My ethics and morals won't allow me to look at porn, but it is a big industry. There are all kinds of porn out there. The CP is the worst of it, and a lot of children are trafficked as sex slaves for it. They grow up with a criminal record and sex offender record, and by the time they expunge the record they are in their 40s and can't find work. I was contacted by a woman who was in that situation on Github during the Opal CoC debates. She is trying to get out of her situation by programming and cannot find work because of it.

This CP stuff ruins the lives of the children who suffer abuses for it. Once they grow up they have a hard time in life trying to make ends meet. Some have serious psychological problems that are hard to treat and deal with.

I remember that in some cases the website is found responsible for the content that users post on their websites. Laws in your nation may vary on that. If you find illegal content you should remove it, least you be found liable for it. Make sure to report the IP address of the poster to the government or a non government agency that handles it.

2 comments

Are there any good ML algorithms for detecting porn at all? I tried to implement the standard "pink detector" with mixed results.
No. I looked into this a lot for a dating app I ran and no algorithms came close to human moderation, even for images you'd consider are obviously pornographic, which can get expensive.

A funny idea I had was to reverse the whole system - feed UGC content of a site that's supposed to be SFW into a porn site which is definitely NSFW, one that has lots of thumbnails. The ones that don't get any clicks to enlarge probably aren't porn and can pass the test :)

That's brilliant!
Until you go searching for porn and every other picture is corn on the cob or doorknobs.
ML is very difficult for porn. You end up with so many false positives it almost becomes useless compared to human moderation. "Porn" is also a very context sensitive term. What is porn vs. nude art? Is it still porn if the people in it aren't "pink"? What about cultural differences? What is considered inappropriate in the US may not be inappropriate in Europe, etc. How much skin has to be shown for it to be porn? There are so many questions. I'm sure detecting porn accurately will be one of the hardest problems we'll overcome in computer vision, as outrageous as that sounds - because of the level of context that is required.

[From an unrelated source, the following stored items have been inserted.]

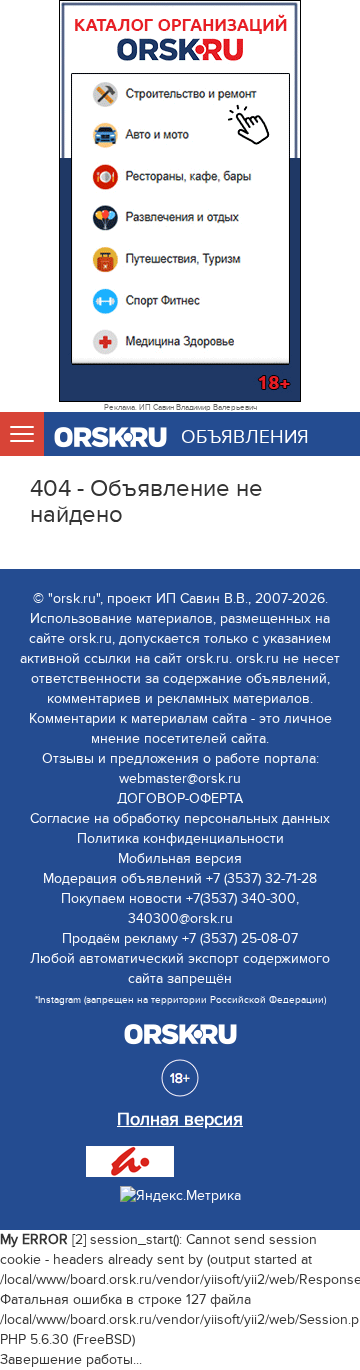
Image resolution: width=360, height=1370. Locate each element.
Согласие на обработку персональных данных (180, 818)
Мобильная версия (180, 858)
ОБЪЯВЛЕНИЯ (245, 437)
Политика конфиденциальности (180, 838)
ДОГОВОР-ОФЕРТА (180, 798)
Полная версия (180, 1119)
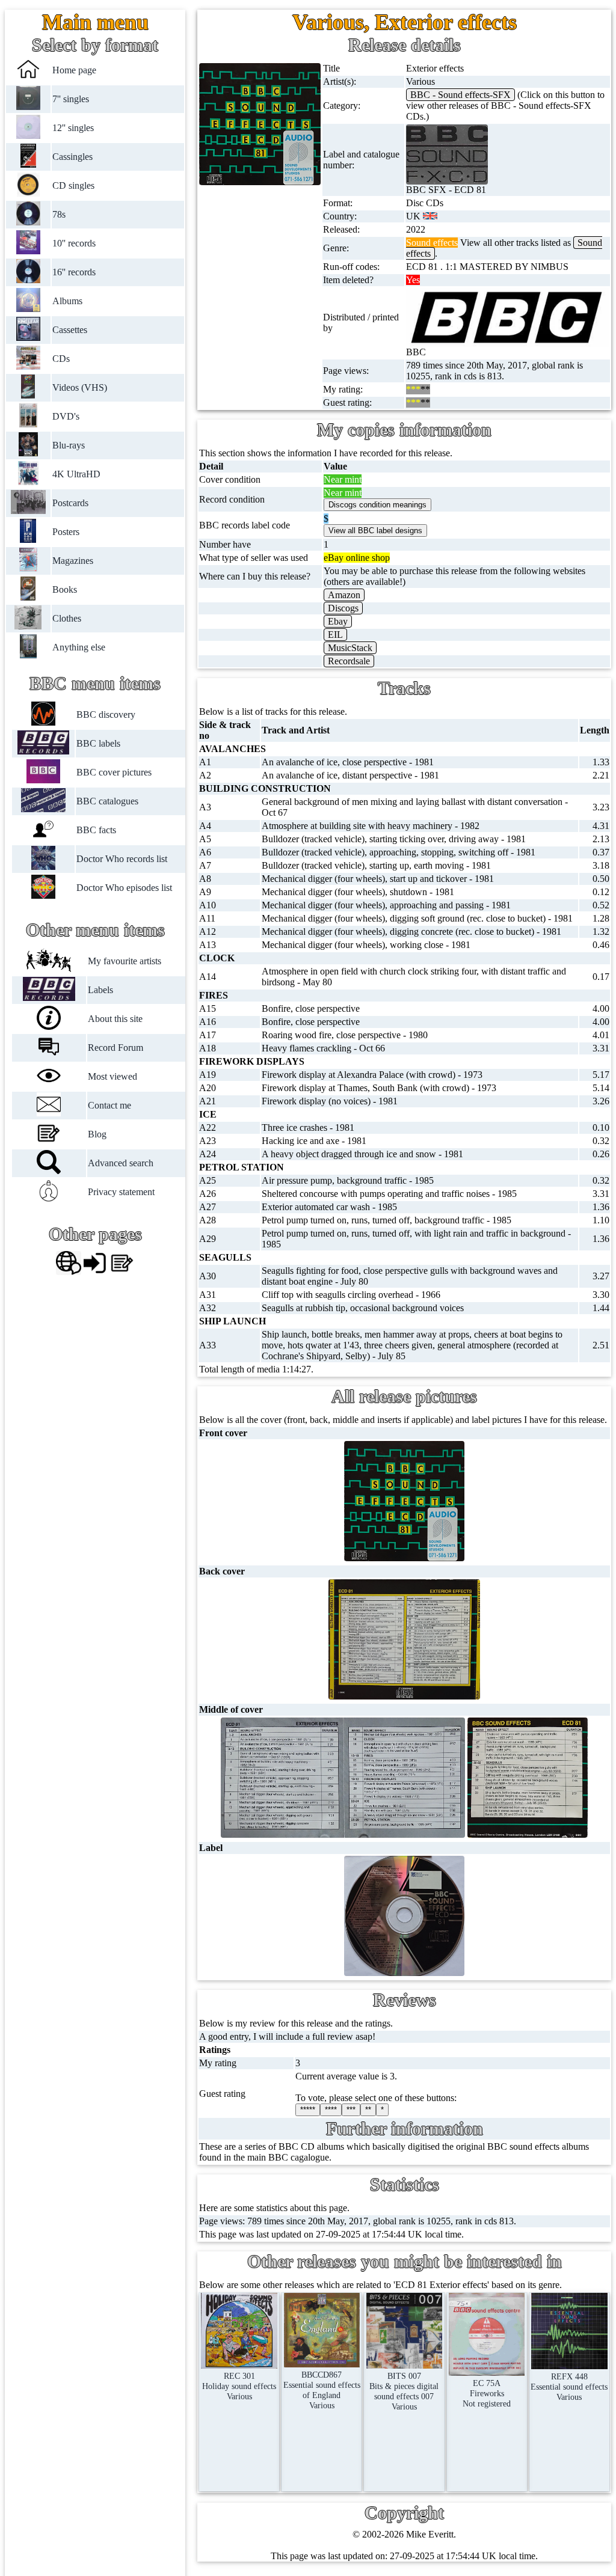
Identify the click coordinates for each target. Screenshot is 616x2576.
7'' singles (70, 99)
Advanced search (120, 1163)
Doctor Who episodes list (124, 888)
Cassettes (69, 330)
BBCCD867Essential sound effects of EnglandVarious (321, 2390)
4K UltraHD (76, 474)
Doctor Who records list (121, 859)
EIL (335, 634)
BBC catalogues (107, 801)
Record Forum (115, 1047)
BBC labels (98, 743)
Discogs (343, 608)
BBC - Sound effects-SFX (460, 95)
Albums (67, 301)
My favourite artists (124, 961)
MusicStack (350, 648)
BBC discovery (105, 714)
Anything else (78, 647)
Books (64, 589)
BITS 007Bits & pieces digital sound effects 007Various (404, 2391)
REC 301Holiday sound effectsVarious (239, 2386)
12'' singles (73, 128)
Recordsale (349, 661)
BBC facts (96, 830)
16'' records (74, 272)
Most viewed (112, 1076)
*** (351, 2109)
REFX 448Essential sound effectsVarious (569, 2387)
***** (307, 2109)
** (368, 2109)
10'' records (74, 243)
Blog (97, 1134)
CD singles (73, 185)
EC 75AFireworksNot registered (487, 2393)
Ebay (338, 621)
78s (59, 214)
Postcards (70, 503)
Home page (74, 70)
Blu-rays (68, 445)
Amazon (344, 595)
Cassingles (72, 156)
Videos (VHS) (79, 387)
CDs (61, 358)
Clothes (66, 618)
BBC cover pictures (114, 772)
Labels (100, 990)
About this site (115, 1019)
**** (331, 2109)
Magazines (72, 560)
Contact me (109, 1105)
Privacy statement (121, 1192)
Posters (65, 532)
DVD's (65, 416)
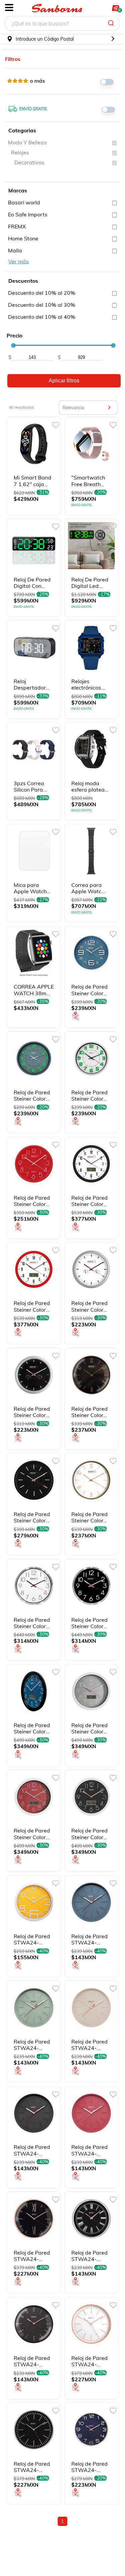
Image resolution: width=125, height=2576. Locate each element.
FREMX (17, 226)
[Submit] (112, 23)
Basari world (24, 202)
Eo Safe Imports (27, 214)
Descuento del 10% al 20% (41, 292)
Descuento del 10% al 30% (41, 304)
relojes (20, 152)
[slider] (13, 345)
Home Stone (23, 238)
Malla (15, 250)
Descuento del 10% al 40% (41, 316)
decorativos (29, 162)
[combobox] (62, 24)
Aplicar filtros (64, 380)
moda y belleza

See also: SFW porn - where other images are super imposed on top of real porn. It's hilarious, but is it really SFW? You decide. http://www.reddit.com/r/sfwporn

ML is very limited. It tagged African-American people as Gorillas for example. White people it tagged as dogs or goats. The African-american people were more outraged because being called a gorilla is racist. Even if the ML doesn't know what race is. Facial recognition is also hard, the ML confuses some people for others who have similar faces but are different people. ML just isn't at the level where it is reliable enough to do what we ask of it yet.
You'd think HN would spot a market opportunity like that and exploit it. Good programmers with unfair criminal records at below market rates?